2. **Pin dependencies:** Add version constraints to prevent breaking changes.
3. **Document Spotify setup:** Instructions for obtaining credentials.
4. **Remove AcousticBrainz:** Delete defunct integration.
### Short-Term Improvements
1. **Add CI/CD:** GitHub Actions for automated testing and releases.
2. **Add tests:** pytest suite with mocked API calls.
3. **Add Docker support:** Official Dockerfile and Docker Compose.
4. **Add configuration:** Support environment variables and config files.
5. **Add logging:** Structured logging with configurable levels.
### Long-Term Enhancements
1. **Add monitoring:** Prometheus metrics for API latency, success rates.
2. **Add caching:** Redis for cross-instance caching.
3. **Add async support:** Concurrent API calls for better performance.
4. **Add health checks:** Service availability monitoring.
5. **Add error tracking:** Sentry integration for production debugging.
6. **Add documentation:** Comprehensive deployment guide.
7. **Add versioning:** Semantic versioning with changelog.
8. **Add security scanning:** Automated dependency vulnerability checks.

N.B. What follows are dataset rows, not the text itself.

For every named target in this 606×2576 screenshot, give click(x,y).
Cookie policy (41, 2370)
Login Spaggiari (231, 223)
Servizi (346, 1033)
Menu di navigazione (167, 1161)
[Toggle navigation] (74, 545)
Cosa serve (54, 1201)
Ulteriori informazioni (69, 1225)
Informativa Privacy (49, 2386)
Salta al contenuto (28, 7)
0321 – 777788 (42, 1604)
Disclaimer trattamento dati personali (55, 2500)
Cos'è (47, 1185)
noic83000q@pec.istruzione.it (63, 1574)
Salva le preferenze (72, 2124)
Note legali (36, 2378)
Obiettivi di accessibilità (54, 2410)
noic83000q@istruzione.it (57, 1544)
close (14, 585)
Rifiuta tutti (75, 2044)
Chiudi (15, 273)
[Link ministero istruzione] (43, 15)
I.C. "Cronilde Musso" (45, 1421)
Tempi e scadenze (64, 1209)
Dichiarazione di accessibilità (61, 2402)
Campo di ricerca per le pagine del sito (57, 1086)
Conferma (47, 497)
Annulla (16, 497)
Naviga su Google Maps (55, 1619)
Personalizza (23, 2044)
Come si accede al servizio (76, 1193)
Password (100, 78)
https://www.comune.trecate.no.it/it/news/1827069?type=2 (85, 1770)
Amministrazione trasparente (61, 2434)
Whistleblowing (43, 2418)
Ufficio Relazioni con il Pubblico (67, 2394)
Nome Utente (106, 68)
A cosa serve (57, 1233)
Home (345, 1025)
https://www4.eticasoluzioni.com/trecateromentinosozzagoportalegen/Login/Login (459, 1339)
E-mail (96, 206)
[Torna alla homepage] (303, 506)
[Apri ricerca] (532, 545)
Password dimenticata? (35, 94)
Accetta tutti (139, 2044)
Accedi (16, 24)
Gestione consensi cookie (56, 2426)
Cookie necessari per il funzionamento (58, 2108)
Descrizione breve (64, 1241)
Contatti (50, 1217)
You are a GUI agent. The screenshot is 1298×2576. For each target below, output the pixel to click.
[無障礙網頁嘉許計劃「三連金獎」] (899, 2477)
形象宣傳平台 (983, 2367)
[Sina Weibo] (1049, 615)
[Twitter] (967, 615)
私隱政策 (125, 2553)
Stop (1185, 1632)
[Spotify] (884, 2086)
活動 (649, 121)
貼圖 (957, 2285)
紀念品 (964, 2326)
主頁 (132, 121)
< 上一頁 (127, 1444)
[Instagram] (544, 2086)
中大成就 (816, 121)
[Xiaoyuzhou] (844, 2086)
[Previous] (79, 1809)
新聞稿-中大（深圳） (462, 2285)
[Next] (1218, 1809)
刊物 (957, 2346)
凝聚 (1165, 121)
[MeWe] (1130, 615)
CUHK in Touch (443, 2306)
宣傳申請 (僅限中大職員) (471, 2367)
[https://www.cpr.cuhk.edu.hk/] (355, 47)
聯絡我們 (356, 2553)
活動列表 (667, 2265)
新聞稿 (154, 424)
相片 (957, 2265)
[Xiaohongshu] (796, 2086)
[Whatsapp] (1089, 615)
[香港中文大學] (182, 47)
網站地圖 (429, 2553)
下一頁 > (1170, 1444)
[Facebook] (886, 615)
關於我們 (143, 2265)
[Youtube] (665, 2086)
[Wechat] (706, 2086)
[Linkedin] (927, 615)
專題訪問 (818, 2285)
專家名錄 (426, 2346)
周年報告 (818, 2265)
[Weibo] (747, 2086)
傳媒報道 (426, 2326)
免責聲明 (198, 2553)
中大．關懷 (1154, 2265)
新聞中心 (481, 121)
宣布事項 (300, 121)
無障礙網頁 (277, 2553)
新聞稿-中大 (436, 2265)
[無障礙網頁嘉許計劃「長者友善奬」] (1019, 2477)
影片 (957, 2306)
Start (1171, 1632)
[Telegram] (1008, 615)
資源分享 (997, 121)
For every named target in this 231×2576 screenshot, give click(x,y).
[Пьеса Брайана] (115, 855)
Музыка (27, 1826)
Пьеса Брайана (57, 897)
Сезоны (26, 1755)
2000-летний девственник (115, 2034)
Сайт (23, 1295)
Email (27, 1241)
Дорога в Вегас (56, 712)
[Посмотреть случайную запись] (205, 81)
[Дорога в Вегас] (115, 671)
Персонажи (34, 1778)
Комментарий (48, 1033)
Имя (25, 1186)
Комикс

## Deployment Maturity Assessment
**Current state:** Research prototype. Suitable for academic exploration, not production.
**Maturity level:** 1/5
**Production readiness:** Low
**Gaps:**
- No PyPI distribution
- No CI/CD
- No tests
- No monitoring
- No error tracking
- Hardcoded configuration
- Dead code (AcousticBrainz)
- No documentation for deployment
**Recommendation:** Use for research and prototyping only. Significant work required for production deployment.